Google e i cookie di terze parti, le considerazioni di Ogury

Google e i cookie di terze parti, le considerazioni di Ogury

Google dice addio ai cookie di terze parti. Come deve reagire l’adtech all’evoluzione in chiave etica del settore? Le osservazioni di Francesca Lerario di Ogury Italia.

Google ha recentemente annunciato l’intenzione di eliminare gradualmente il supporto ai cookie di terze parti nel suo browser Chrome entro i prossimi due anni. Una decisione conforme a uno scenario in cui si stanno moltiplicando le normative sulla privacy dei dati e gli utenti sono sempre più consapevoli dei loro diritti al riguardo. Già nel 2018/2019 gli altri due maggiori browser, Safari e Firefox, avevano applicato restrizioni simili.

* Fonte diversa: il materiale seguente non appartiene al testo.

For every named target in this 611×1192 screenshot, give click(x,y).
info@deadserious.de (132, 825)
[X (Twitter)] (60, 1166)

Che impatto avrà questa decisione sul mercato?
L’eliminazione dei cookie di terze parti (che vengono generalmente utilizzati per tracciare gli utenti sul web) segnerà un cambiamento radicale del settore adtech, in particolare sulle aziende che basano la propria attività su retargeting e attribuzione. Le conseguenze si faranno importanti quando Chrome eliminerà definitivamente il supporto per i cookie di terze parti: soprattutto perché si tratta del browser ad oggi più utilizzato, con il 70% del traffico mondiale generato.

Cosa ne pensa Ogury?
La decisione di Google non influirà sull’attività di Ogury, il cui modello di business si fonda sull’in-app branding advertising e su una tecnologia basata sull’SDK, e non sui cookie. Con SDK (Software Development Kit) si intende un insieme di strumenti che viene inserito nelle app dei partner tecnologici di Ogury, che, dopo il consenso esplicito e consapevole dell’utente, possono raccogliere i dati in modo conforme alla GDPR e monetizzare rivendendo spazi pubblicitari.

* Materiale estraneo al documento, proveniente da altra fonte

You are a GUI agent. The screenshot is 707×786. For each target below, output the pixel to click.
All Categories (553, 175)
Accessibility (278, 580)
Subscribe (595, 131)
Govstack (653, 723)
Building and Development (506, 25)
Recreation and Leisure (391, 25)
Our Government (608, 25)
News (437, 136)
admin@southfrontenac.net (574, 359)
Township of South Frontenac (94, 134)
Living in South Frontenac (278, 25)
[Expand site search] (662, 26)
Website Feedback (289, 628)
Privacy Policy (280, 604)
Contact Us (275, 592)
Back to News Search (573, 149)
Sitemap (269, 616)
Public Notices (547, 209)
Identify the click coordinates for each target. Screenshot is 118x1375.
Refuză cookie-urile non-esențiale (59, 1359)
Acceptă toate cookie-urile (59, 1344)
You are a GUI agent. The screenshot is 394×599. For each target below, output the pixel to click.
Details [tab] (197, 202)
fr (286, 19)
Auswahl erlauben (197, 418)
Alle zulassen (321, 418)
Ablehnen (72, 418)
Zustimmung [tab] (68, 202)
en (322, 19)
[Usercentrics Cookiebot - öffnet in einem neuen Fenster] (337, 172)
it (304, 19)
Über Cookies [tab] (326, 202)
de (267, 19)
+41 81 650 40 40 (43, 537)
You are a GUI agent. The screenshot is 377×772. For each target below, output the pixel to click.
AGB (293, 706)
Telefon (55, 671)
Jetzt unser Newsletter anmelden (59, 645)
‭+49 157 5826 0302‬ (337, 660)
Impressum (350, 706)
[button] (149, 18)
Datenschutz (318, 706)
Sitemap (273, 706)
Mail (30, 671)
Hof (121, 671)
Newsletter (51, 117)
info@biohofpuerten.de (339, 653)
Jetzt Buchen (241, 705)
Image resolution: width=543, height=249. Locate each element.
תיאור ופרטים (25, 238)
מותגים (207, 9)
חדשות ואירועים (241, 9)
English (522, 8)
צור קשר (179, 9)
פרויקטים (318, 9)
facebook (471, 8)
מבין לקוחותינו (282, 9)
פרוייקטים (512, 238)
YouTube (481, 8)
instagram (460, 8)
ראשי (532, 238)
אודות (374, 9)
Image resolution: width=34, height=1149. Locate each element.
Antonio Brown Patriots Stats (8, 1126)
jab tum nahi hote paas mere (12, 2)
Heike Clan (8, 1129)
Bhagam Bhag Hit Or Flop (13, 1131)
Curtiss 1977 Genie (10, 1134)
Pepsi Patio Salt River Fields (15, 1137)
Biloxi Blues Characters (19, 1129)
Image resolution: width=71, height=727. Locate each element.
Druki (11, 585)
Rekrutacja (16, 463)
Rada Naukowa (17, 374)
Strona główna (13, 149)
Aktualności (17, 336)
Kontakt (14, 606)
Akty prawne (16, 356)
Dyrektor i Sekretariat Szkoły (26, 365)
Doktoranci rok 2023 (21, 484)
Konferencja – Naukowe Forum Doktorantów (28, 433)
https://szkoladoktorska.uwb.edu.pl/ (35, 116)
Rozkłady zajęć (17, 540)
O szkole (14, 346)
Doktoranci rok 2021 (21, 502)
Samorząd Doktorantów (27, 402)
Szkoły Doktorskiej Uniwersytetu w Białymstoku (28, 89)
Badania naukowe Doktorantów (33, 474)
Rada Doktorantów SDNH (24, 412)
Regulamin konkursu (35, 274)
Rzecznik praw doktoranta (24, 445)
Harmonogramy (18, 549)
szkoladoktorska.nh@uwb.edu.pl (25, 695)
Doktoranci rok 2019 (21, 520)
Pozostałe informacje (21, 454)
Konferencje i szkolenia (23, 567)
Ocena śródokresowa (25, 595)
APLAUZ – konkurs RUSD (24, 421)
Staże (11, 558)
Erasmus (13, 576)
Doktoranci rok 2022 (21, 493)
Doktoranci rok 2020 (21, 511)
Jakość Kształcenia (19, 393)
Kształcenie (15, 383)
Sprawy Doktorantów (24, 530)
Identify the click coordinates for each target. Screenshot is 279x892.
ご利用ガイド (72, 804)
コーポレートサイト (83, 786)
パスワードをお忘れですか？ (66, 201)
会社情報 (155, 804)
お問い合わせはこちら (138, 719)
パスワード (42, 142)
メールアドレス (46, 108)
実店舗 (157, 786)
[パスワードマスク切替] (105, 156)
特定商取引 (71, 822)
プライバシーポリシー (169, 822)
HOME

Google e i cookie di terze parti, le considerazioni di Ogury
Il nostro punto di vista
Il 25 maggio 2018, data di piena applicazione della GDPR in Europa, ha segnato l’inizio dell’era dell’etica digitale, dove la tutela della riservatezza e della protezione dei dati personali è una vera e propria sfida globale. In questo scenario la scelta di Google appare inevitabile.

Francesca Lerario, Managing Director di Ogury Italia
L’intero settore del digital advertising è in piena trasformazione verso un mondo in cui la scelta dell’utente è ben più importante della quantità di dati raccolti. Abbiamo finalmente l’opportunità di dare vita a un nuovo digital advertising etico e trasparente che a differenza dell’attuale modello valorizza la scelta dell’utente.

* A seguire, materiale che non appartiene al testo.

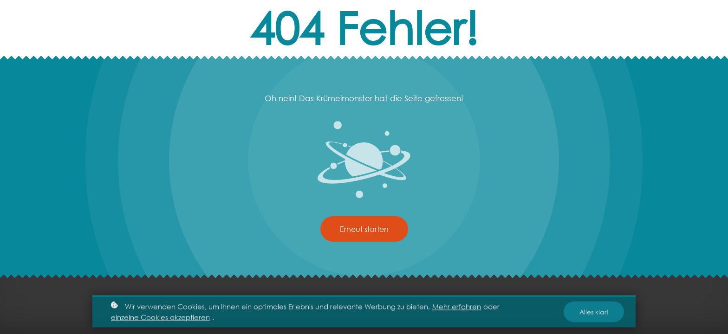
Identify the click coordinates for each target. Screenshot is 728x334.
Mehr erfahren (456, 308)
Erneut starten (364, 229)
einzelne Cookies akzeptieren (160, 318)
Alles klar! (593, 313)
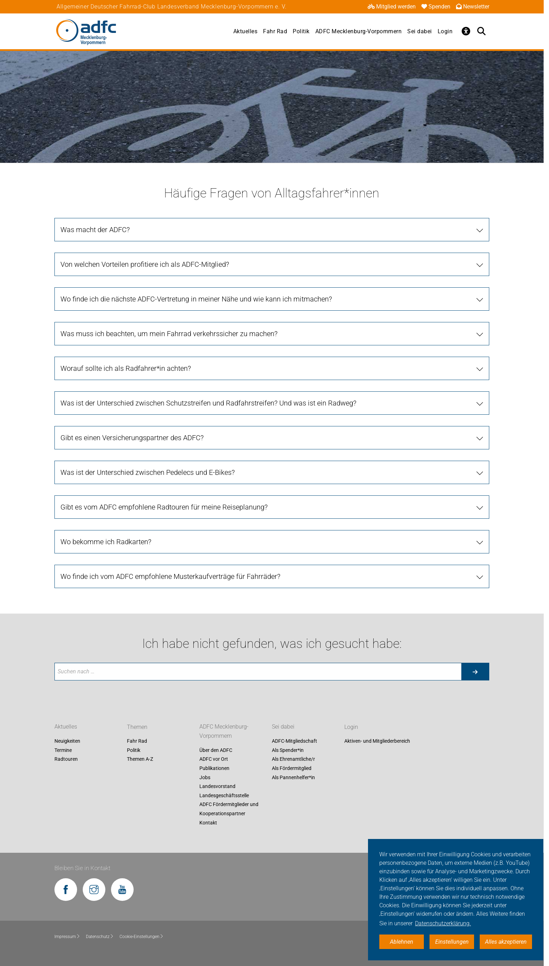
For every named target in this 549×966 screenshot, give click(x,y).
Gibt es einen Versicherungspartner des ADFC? (132, 437)
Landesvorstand (217, 786)
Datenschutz (100, 936)
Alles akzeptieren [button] (506, 941)
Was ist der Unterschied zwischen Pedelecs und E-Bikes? (147, 472)
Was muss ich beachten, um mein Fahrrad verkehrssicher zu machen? (169, 333)
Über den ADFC (215, 750)
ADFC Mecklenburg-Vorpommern (358, 31)
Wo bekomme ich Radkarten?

Questo è un obiettivo che Ogury persegue dal 2014, anno della sua nascita. L’unico modo per ripristinare il rapporto di fiducia tra tutti gli attori coinvolti, brand, editori e consumatori, è quello di porre l’utente e il suo consenso esplicito e tracciabile al centro, prima della raccolta o dell’utilizzo dei dati a scopi pubblicitari. Brand ed editori devono rispettare le sue scelte e garantirgli il pieno controllo durante la sua advertising experience.